# Description of the task
Nothing but the lines from the one containing "Yamaha CK88 - CK" through the one containing "實木可收納式台階 台階可收起 有輪可移動 (1072, 1051)", both included, should be given again, each exactly as written below.

# Exercise data
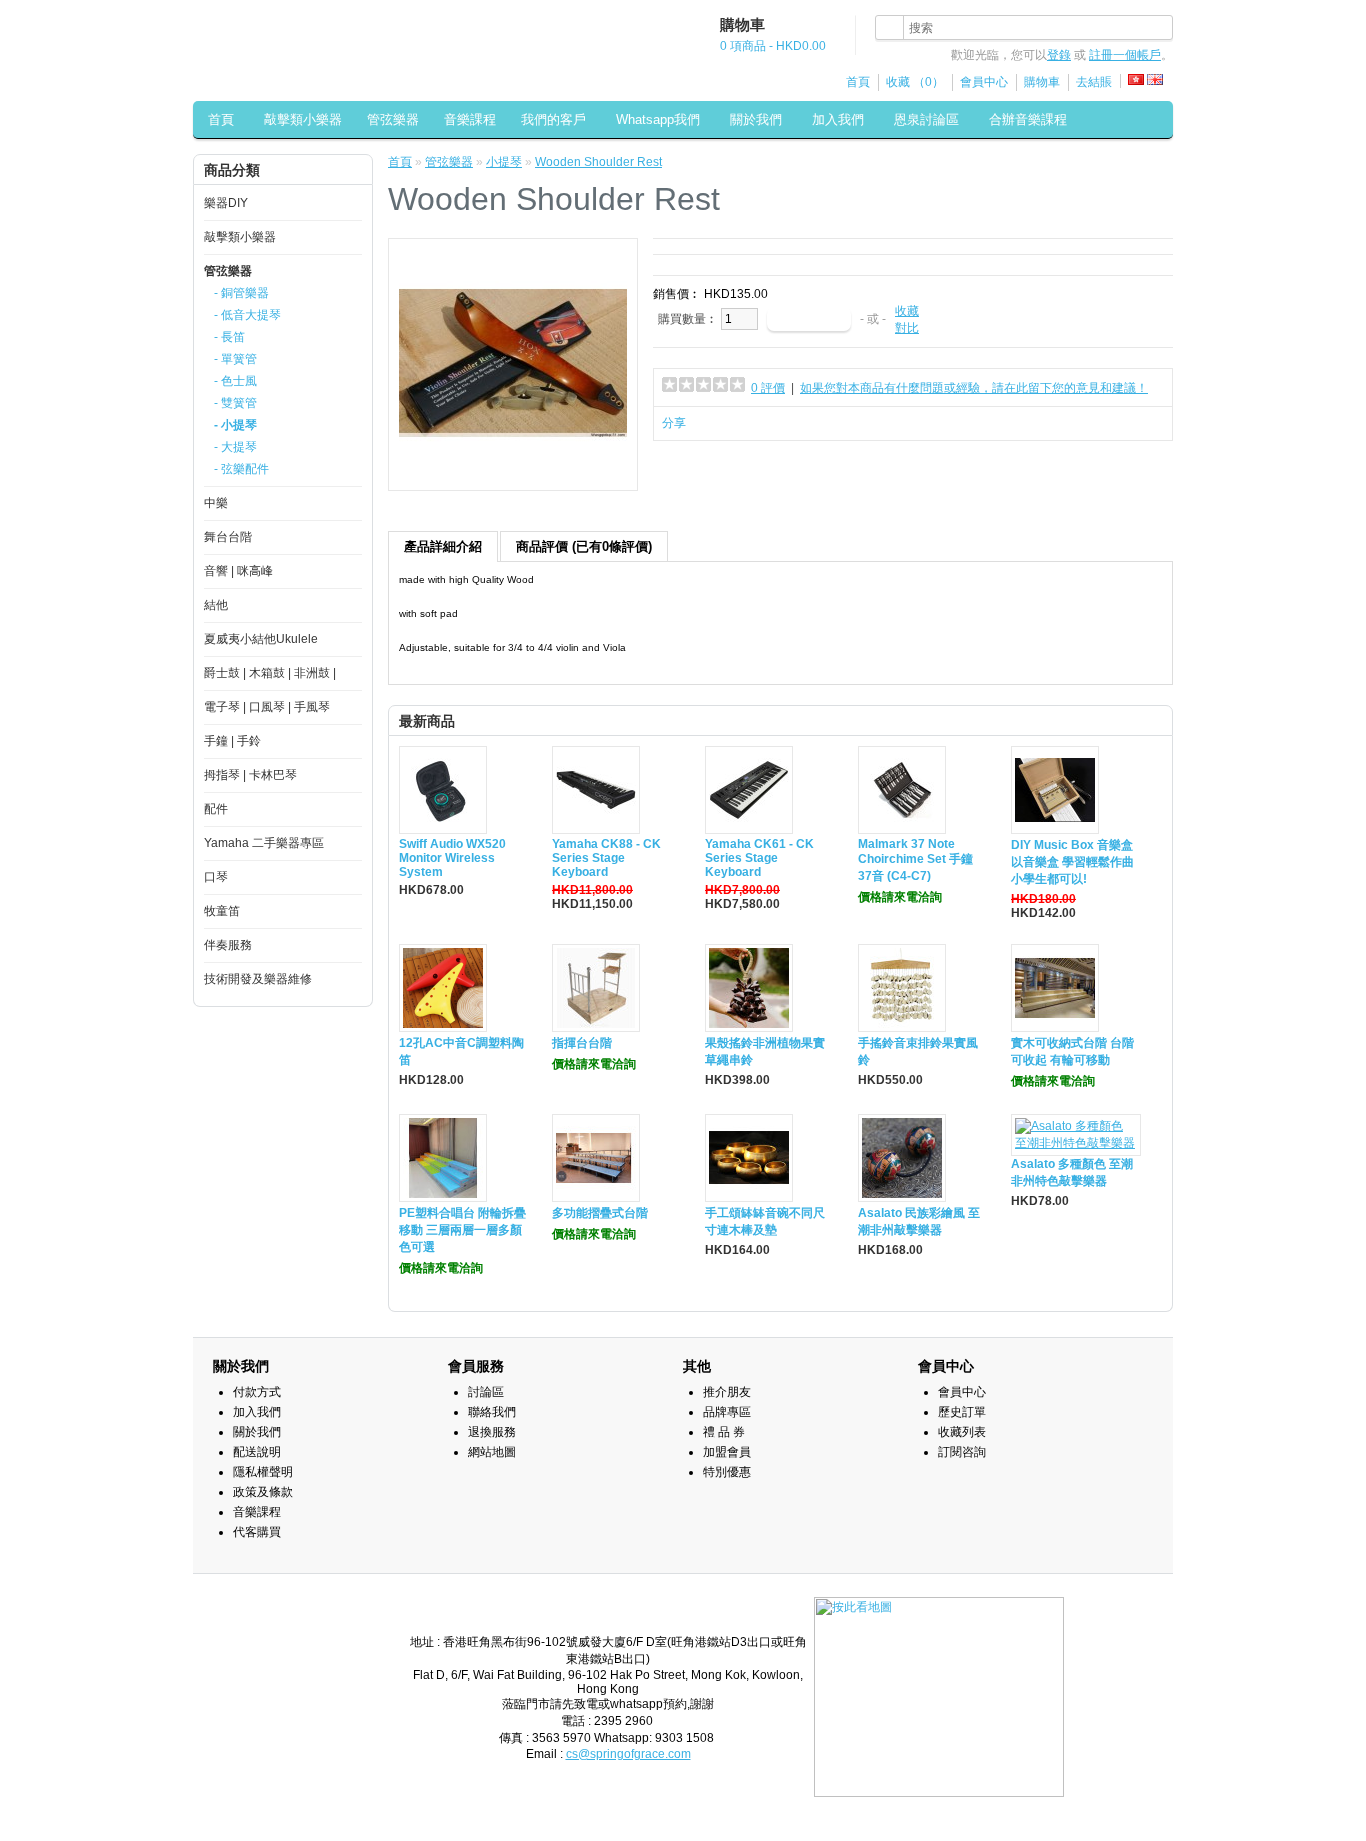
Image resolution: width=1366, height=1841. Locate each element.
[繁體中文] (1136, 79)
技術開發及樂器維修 (258, 979)
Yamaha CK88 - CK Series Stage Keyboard (606, 858)
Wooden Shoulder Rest (598, 162)
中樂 (216, 503)
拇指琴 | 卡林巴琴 (250, 775)
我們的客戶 (553, 119)
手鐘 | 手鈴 (232, 741)
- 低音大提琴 (247, 315)
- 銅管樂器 (241, 293)
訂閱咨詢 (962, 1452)
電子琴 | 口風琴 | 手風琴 (267, 707)
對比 (907, 328)
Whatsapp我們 (658, 119)
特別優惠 (727, 1472)
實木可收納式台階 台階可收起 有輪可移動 (1072, 1051)
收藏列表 (962, 1432)
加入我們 (838, 119)
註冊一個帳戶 (1125, 55)
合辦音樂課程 (1028, 119)
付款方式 (257, 1392)
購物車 (1042, 82)
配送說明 (257, 1452)
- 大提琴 (235, 447)
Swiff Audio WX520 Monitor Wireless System (452, 858)
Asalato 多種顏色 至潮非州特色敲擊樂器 (1072, 1172)
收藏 (907, 311)
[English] (1155, 79)
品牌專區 (727, 1412)
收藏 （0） (915, 82)
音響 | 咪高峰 (238, 571)
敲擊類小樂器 (303, 119)
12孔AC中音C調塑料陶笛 (461, 1051)
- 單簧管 (235, 359)
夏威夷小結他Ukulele (261, 639)
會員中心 (984, 82)
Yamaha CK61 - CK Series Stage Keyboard (759, 858)
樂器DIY (226, 203)
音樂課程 (470, 119)
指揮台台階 (582, 1043)
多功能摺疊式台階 (600, 1213)
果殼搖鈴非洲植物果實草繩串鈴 (765, 1051)
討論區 (486, 1392)
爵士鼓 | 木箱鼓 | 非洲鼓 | (270, 673)
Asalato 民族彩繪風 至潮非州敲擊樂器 (919, 1221)
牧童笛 (222, 911)
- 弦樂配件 (241, 469)
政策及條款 (263, 1492)
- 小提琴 (235, 425)
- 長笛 (229, 337)
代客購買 (257, 1532)
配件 (216, 809)
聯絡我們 (492, 1412)
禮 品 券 (724, 1432)
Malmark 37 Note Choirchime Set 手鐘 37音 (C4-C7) (915, 860)
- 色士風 (235, 381)
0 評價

# Response for this exercise
Yamaha CK88 - CK Series Stage Keyboard (606, 858)
Wooden Shoulder Rest (598, 162)
中樂 (216, 503)
拇指琴 | 卡林巴琴 (250, 775)
我們的客戶 (553, 119)
手鐘 | 手鈴 (232, 741)
- 低音大提琴 (247, 315)
- 銅管樂器 (241, 293)
訂閱咨詢 (962, 1452)
電子琴 | 口風琴 | 手風琴 (267, 707)
對比 (907, 328)
Whatsapp我們 (658, 119)
特別優惠 (727, 1472)
實木可收納式台階 台階可收起 有輪可移動 (1072, 1051)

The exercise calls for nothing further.